Fox’s request for report on Picton parking issues supported

Changes are coming to the Picton parking bylaws in time for the summer tourist season. (Chad Ibbotson/Gazette staff)

Long-term passes, winter conditions, accessibility discussed Thursday



County councillors are poised to get a staff report about parking options in Picton following a request made by Hallowell councillor Gord Fox at Thursday’s committee-of-the-whole meeting.

Fox told his colleagues he’d been conversing with a Main Street business owner who does not have parking directly behind her store, but who regularly brings in materials. Taking advantage of free parking on Mary Street or King Street had increased the difficulty for her.

“I won’t mention names, but she’s an older lady. It’s quite a burden,” Fox said.

He added that he’d been talking with chief building and bylaw enforcement official Andy Harrison about finding ways to make parking more convenient than the present metered system.

“For those people who don’t have parking, business people, can they buy a monthly parking certificate? Or maybe anyone can,” Fox continued. “Another thing we talked about too was in the winter time, it gets complicated. If the streets aren’t clean or they throw snow against a parking meter, how do you get to it? It will be especially difficult for people with mobility issues.”

North Marysburgh’s David Harrison echoed the concerns.

“I’ve heard complaints now for quite a while and there will be nowhere to winter park without literally being in violation of a bylaw,” he said. “I think the route we’ve taken with parking is on Main Street is basically going to be kill the downtown. People don’t like the meters.”

Fox said he understood Andy Harrison was in the process of collecting data and that he would be prepared to come back to council with a report at a later date with suggestions.

Janice Maynard, of Ameliasburgh, agreed parking is an issue in any semi-urban area and suggested that monthly passes might be a good idea. She also stressed that those people who do have mobility issues and an accessible parking permit can park anywhere in the town.

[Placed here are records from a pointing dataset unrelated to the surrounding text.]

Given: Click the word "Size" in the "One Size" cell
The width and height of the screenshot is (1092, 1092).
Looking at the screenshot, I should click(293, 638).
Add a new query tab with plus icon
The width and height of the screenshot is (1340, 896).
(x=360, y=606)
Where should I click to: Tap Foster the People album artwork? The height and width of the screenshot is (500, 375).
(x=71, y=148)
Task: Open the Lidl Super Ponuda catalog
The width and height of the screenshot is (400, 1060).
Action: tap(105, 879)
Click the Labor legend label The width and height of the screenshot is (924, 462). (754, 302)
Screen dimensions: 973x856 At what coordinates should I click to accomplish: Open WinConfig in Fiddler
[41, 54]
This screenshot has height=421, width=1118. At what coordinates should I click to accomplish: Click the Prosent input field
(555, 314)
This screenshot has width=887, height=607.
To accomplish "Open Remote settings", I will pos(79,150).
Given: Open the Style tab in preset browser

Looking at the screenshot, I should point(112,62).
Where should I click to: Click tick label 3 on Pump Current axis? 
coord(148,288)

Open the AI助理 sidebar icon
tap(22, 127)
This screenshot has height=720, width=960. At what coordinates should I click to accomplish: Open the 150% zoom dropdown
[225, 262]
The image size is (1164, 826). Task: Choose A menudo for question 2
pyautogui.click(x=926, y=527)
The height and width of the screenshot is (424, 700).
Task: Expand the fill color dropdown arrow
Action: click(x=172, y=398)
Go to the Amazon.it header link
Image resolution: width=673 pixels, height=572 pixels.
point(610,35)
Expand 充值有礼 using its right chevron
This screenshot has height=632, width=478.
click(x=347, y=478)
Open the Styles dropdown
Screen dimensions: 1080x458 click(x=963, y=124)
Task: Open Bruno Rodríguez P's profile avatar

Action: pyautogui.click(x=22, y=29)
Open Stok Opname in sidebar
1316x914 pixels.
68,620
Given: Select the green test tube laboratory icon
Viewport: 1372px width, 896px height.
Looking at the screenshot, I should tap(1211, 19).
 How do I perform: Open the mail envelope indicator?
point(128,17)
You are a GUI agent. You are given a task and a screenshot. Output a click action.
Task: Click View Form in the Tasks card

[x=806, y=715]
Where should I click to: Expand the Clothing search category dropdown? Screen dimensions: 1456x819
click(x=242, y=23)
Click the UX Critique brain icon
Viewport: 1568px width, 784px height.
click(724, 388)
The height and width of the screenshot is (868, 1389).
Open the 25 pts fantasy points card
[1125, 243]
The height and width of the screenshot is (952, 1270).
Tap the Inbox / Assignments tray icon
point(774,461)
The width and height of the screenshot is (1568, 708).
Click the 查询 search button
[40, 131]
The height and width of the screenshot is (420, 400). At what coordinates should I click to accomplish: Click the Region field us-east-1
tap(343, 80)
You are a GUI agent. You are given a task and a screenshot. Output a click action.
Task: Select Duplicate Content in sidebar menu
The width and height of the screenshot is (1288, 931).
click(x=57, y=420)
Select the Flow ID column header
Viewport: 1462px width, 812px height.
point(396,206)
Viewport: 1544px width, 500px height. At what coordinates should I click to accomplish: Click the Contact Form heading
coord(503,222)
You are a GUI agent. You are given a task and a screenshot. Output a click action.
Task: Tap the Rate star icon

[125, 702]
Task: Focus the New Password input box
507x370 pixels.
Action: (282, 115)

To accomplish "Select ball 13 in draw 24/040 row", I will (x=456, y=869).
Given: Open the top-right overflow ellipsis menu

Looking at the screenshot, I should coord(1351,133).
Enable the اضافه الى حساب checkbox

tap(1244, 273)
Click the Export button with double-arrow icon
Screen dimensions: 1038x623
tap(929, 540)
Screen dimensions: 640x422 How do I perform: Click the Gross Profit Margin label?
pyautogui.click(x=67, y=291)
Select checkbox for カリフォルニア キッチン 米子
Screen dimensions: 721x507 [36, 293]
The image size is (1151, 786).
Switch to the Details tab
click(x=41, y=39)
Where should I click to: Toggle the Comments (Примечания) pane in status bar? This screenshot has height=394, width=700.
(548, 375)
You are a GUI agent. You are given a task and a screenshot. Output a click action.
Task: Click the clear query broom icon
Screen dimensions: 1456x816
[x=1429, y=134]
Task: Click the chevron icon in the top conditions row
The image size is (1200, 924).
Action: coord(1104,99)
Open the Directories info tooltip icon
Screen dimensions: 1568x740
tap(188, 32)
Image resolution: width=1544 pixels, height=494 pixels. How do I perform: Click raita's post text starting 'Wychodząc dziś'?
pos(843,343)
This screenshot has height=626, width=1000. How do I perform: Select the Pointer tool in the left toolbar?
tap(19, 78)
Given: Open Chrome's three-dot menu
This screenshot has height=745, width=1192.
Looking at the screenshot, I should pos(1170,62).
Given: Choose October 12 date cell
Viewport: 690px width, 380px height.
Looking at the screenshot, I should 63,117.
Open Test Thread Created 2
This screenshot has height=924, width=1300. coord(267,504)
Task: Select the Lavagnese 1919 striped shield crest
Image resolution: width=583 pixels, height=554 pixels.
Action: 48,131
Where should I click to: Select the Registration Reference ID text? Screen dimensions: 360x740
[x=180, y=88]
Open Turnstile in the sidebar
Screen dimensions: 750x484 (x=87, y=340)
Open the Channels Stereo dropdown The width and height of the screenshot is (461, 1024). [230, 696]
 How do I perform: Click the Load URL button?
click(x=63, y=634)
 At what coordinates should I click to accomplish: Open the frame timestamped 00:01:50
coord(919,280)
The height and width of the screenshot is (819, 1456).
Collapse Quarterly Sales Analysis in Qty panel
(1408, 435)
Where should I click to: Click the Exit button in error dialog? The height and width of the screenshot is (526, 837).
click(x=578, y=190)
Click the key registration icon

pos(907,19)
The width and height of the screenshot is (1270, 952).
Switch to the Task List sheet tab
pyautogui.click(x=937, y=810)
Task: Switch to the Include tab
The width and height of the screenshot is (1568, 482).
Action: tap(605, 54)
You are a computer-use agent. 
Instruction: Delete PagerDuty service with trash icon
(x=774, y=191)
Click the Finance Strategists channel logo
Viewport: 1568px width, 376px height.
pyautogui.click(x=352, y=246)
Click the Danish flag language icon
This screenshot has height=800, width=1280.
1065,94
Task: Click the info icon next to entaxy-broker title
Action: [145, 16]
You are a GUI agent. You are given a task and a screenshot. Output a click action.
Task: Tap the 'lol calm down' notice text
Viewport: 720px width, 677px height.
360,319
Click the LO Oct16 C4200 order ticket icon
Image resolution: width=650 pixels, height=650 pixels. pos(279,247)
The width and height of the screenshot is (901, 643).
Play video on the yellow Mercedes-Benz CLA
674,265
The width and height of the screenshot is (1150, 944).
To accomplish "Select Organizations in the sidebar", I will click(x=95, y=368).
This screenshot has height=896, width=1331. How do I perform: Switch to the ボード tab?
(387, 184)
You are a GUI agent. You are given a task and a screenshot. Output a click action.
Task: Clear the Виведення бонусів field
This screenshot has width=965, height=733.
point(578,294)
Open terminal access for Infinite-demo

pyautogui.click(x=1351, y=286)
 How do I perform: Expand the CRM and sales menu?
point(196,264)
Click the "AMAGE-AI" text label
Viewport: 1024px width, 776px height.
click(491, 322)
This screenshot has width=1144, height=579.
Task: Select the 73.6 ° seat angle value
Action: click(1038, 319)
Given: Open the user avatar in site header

Maynard wondered, however, about the chain of command given that Andy Harrison was already collecting data and she questioned what he’d be reporting on.

Chief administrative officer James Hepburn said he hadn’t spoken with Andy Harrison about parking, but was aware the new pay-and-display machines offer sophisticated data and that he does review it. He said he couldn’t speak to where Harrison might be in data collection, but noted he expects that information would be a part of any report and possible recommendation.

“In my view, that would be part of this report back to council and we would engage him in conversation and find out what is going on,” he said.

Fox added that he simply had concerns brought to him and he went to ask Andy Harrison about it. The official told him he understood the issues and was prepared to bring them back to council.

“He knows there re problems and all of those things we’re asking for will come back in that report. I’m simply asking for a report (now),” Fox said.

Before committee of the whole endorsed the request, two councillors tacked on requests they’d like to see considered.

Sophiasburgh’s Bill Roberts asked that the report’s authors contact the Regent Theatre as its management had particular concern about time limits and mobility constraints.

“Their audiences are, no average older and less mobile and the things they see last three hours. They’re in a pickle. What do they do? If they touch base and hear them out, that would be very helpful.”

Steve Ferguson, of South Marysburgh, asked the report touch on accessible parking and violations. He said there are daily violations of people without permits parking in clearly marked spots.

“If ticketed, there would be a fairly significant addition to the County coffers and it would certainly discontinue the practice on an ongoing basis,” he said.